Geneva, Switzerland (4E) – Employees around the world aren’t getting the salaries they deserve despite companies raking-in more profits than ever before.

The International Labor Organization’s (ILO) Global Wage Report reveals that global wage growth fell to its lowest in almost a decade in 2017. The report found that international wage growth saw a 0.6 percent decline in 2017 based on data from 136 countries.

Surprisingly, the rich G-20 nations saw wage growth fall from 0.9 percent to 0.4 percent between 2016 and 2017. Average wages in advanced G-20 economies only grew by 9% during the period.

Emerging and developing G-20 countries saw wage growth fall from 4.9 percent to 4.3 percent. Average wages in emerging and developing G-20 countries almost tripled over the last 20 years in contrast to the 9% growth in G20 countries.

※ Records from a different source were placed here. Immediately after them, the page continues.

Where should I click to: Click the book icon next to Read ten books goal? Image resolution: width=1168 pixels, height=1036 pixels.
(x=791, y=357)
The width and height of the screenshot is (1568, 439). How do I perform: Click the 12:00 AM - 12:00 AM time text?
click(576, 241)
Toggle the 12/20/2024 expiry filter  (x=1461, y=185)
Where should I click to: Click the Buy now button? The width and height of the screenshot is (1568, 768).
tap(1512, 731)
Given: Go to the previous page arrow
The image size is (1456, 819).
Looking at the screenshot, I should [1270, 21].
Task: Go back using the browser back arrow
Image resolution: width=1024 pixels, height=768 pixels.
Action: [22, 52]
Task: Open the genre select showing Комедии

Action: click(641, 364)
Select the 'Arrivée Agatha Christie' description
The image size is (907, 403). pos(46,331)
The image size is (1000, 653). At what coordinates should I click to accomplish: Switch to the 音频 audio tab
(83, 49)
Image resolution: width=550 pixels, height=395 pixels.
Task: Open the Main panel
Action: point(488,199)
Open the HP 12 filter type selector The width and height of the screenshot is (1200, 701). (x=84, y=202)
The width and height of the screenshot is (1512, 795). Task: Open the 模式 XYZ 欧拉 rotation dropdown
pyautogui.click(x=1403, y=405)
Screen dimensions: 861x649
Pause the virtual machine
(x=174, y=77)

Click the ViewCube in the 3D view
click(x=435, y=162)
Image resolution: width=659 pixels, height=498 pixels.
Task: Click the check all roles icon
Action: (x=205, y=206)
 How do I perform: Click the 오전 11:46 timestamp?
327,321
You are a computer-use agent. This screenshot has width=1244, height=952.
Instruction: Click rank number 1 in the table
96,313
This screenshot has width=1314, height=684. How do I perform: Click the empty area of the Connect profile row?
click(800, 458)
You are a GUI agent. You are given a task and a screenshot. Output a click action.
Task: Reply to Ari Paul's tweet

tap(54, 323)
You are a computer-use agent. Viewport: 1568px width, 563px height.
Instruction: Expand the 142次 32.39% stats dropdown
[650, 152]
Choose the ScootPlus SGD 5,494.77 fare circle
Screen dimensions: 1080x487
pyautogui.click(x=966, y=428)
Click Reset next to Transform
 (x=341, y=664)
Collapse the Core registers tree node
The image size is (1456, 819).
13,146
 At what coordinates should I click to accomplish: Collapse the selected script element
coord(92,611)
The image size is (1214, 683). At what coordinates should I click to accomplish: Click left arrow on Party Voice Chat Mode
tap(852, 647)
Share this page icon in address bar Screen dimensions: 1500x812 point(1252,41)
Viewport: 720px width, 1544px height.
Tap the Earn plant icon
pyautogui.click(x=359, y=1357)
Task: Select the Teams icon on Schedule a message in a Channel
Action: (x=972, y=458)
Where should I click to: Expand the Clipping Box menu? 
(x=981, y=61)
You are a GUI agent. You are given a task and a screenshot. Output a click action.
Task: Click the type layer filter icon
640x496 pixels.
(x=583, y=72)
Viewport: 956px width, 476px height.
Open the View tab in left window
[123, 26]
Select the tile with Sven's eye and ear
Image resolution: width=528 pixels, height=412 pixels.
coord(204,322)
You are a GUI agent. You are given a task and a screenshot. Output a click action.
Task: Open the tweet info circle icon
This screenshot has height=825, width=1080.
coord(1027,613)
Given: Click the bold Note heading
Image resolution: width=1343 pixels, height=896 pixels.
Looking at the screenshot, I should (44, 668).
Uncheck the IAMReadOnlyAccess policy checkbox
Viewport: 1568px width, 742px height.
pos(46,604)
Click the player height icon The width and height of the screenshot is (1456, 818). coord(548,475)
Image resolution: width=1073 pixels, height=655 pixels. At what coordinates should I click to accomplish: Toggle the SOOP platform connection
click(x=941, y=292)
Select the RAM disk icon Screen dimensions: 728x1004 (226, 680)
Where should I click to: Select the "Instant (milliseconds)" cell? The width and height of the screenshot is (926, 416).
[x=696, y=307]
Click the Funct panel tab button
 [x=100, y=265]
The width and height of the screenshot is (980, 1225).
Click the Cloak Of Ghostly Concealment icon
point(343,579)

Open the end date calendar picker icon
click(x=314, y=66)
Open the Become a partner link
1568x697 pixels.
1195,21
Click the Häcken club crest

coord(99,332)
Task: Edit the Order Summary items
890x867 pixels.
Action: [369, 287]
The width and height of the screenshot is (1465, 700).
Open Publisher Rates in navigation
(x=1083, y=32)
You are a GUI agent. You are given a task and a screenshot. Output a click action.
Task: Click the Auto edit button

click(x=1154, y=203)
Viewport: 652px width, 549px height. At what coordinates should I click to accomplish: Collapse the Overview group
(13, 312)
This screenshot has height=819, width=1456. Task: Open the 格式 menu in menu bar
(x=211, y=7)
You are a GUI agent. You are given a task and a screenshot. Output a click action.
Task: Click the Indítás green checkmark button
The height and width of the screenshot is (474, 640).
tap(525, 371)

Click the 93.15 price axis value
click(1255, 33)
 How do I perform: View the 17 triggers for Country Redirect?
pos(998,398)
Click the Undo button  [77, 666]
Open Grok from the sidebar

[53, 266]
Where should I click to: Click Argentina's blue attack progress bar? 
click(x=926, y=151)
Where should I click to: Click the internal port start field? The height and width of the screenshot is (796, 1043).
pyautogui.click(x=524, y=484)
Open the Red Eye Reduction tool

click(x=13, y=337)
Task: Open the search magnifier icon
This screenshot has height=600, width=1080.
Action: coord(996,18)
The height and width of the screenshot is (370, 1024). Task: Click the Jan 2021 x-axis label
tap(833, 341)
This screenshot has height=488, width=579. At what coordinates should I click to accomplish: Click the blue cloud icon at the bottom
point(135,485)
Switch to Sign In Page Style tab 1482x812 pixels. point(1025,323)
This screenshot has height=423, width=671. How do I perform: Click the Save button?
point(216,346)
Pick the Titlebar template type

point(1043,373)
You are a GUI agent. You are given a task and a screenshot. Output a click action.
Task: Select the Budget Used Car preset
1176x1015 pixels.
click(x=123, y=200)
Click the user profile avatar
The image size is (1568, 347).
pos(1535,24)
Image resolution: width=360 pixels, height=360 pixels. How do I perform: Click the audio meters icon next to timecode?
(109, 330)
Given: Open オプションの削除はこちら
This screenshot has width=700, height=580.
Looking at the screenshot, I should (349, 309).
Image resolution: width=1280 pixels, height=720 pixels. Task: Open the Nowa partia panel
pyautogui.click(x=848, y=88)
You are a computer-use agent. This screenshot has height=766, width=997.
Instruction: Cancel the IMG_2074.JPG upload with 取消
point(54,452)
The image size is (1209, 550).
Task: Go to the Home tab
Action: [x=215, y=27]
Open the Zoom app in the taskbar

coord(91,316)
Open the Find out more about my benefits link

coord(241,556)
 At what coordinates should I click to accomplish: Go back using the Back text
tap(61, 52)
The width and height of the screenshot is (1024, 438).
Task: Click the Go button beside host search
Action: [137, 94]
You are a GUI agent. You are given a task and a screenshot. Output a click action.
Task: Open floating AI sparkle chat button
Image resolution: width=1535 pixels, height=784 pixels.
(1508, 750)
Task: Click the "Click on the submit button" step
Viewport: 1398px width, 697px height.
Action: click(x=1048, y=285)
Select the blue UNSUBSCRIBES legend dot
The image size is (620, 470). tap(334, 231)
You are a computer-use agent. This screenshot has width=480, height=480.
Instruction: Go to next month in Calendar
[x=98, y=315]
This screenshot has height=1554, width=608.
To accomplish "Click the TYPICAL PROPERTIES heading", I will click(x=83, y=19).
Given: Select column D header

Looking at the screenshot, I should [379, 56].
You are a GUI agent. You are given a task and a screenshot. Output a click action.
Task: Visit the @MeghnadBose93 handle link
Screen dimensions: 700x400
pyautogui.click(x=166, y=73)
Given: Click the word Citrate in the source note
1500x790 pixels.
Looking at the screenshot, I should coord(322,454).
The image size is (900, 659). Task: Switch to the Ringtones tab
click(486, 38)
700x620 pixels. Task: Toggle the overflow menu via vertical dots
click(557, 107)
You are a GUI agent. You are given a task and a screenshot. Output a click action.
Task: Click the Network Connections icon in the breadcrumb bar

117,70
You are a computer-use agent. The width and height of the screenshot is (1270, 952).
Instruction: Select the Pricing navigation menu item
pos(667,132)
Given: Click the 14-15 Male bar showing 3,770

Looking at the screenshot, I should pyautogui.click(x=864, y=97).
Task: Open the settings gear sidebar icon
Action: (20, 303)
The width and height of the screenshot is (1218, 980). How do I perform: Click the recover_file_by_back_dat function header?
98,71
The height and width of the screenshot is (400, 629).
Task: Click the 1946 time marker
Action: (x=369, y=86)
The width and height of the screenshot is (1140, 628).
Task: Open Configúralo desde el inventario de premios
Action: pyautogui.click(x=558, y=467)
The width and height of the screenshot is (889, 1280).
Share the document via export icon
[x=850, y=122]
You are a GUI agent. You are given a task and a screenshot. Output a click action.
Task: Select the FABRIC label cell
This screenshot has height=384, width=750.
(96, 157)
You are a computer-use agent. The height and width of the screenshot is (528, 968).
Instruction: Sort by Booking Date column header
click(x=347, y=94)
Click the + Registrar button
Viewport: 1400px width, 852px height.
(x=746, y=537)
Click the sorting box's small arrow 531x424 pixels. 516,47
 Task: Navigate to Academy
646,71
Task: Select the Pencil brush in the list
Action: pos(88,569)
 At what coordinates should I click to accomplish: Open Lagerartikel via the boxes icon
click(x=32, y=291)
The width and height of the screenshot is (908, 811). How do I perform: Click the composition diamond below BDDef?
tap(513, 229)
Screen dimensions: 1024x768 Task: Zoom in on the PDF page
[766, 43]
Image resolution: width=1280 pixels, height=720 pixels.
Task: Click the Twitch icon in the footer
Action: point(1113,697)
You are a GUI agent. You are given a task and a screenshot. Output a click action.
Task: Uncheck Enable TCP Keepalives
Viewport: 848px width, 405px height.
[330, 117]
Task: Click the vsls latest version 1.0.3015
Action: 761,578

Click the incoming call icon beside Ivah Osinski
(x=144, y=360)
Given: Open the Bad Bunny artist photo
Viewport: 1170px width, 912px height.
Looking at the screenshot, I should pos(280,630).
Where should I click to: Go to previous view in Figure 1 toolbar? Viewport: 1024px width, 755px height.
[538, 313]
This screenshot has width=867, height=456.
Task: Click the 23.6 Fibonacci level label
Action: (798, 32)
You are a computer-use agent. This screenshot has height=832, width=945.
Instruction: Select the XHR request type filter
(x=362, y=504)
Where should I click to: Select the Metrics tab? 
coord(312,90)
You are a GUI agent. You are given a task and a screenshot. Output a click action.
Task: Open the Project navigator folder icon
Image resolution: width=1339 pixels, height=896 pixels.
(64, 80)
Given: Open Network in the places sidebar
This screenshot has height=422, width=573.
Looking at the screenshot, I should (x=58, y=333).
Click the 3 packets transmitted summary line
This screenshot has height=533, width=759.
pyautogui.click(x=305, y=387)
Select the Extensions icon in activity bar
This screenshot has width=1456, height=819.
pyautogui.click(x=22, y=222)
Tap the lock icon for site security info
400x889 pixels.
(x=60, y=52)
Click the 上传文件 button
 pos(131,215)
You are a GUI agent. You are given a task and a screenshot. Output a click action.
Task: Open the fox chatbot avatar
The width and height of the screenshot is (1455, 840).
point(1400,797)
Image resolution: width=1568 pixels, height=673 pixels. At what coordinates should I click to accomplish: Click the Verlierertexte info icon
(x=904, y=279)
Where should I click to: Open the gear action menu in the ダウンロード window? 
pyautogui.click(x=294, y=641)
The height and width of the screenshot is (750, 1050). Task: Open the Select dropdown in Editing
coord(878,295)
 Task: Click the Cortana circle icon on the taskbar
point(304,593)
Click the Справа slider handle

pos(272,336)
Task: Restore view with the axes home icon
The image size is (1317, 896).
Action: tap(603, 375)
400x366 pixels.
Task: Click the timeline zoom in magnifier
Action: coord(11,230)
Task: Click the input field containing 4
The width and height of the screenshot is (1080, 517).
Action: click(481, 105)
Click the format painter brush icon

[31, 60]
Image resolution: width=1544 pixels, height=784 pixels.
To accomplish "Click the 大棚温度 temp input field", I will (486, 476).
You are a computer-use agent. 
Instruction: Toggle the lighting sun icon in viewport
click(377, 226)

Wage inequality between genders was also a key issue. This problem was more marked in low and middle-income economies. ILO said wages were frequently insufficient to cover workers’ needs or provide for families in these countries.

ILO Director General Guy Ryder said wage growth was generally seeing a continuous slowdown.

“It’s puzzling that in high-income economies we see slow wage growth alongside a recovery in GDP growth and falling unemployment — and early indications suggest that slow wage growth continues in 2018,” he said.

“Countries should explore, with their social partners, ways to achieve socially and economically sustainable wage growth.”

Earlier this week, a study suggested wage growth could slow in the U.S. if Trump went ahead with the 25% tariffs on Chinese goods. This move will mean households spending an extra $2,400 in 2019 and as much as $17,300 by 2030.